WHAT TO WORK ON:
The Hsinchu day-trip guide below suggests what visitors can do at different times of day. List each part of the day it mentions and the activity it pairs with that time.

A Day-Tripper’s Guide to Getting the Most Out of Hsinchu City


With easy rail and road connections, the northwestern coastal municipality of Hsinchu is a convenient day-trippable distance from Taipei. Visitors can spend a pleasant morning strolling its streets hunting for history, an afternoon cycling towards sunset, and an evening attending to both spiritual and bodily needs with a visit to a market-ensconced temple.

Hsinchu is a city that has wholeheartedly embraced modernity. Homegrown international tech companies have turned its sprawling, 1,400ha science park into a technology hub of global importance, while the city’s many universities have given it an injection of youth culture and a bounty of inexpensive eateries. Standing in stark contrast to this modern image are the various living traces of the city’s deep history as well as easily accessible natural spaces like the scenic 17km Coastal Bikeway. When taken together, these elements form a strong foundation for a rewarding and multifaceted day out.

Central Hsinchu

Just over an hour by Express train from Taipei (90 min. by local train), Hsinchu Railway Station is the ideal jumping-off point for a foray into this oft-overlooked and underappreciated city. The station, which celebrated its centenary in 2013, is Taiwan’s oldest surviving station building still in use. It was designed by Matsugasaki Tsumunaga, a German-trained Japanese architect whose Baroque-infused flourishes added a touch of European style to structures throughout Taiwan. Most of his creations have been lost to time and modernization, and today the iconic The Red House in Taipei’s Ximending district (co-designed with a second Japanese architect) and this station are all that remain.

RECORDED INFORMATION:
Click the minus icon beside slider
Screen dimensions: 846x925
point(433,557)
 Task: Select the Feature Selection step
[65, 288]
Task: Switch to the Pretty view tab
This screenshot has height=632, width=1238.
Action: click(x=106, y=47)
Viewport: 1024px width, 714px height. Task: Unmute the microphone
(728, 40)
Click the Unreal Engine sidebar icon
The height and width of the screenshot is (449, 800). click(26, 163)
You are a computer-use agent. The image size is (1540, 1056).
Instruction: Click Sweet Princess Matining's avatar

--

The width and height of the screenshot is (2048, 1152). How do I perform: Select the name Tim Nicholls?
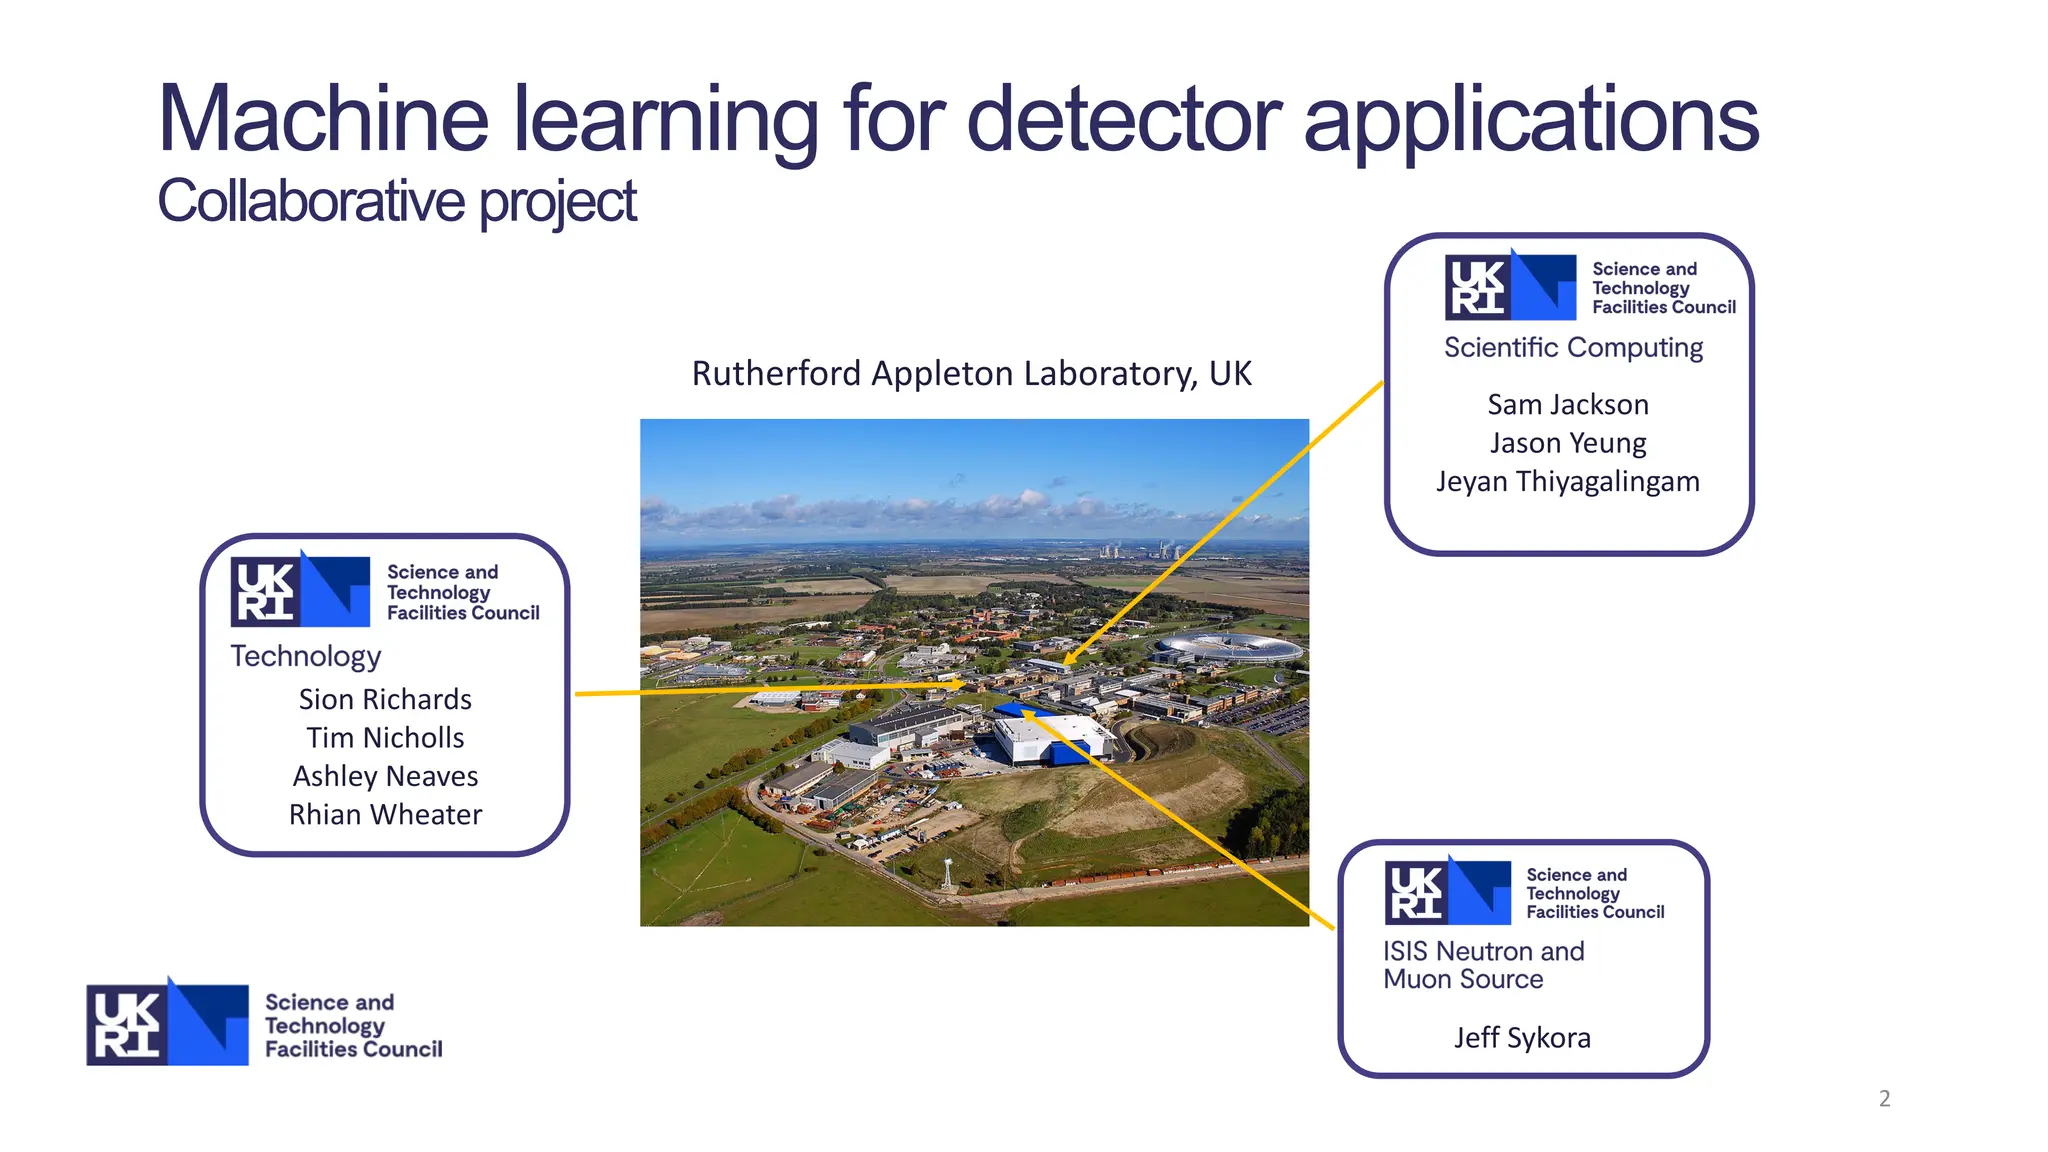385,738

* * *

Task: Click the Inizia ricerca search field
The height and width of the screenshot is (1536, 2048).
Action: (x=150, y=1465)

COMPLETE RESPONSE:
- Morning: strolling the city's streets hunting for history
- Afternoon: cycling towards sunset
- Evening: attending to both spiritual and bodily needs with a visit to a market-ensconced temple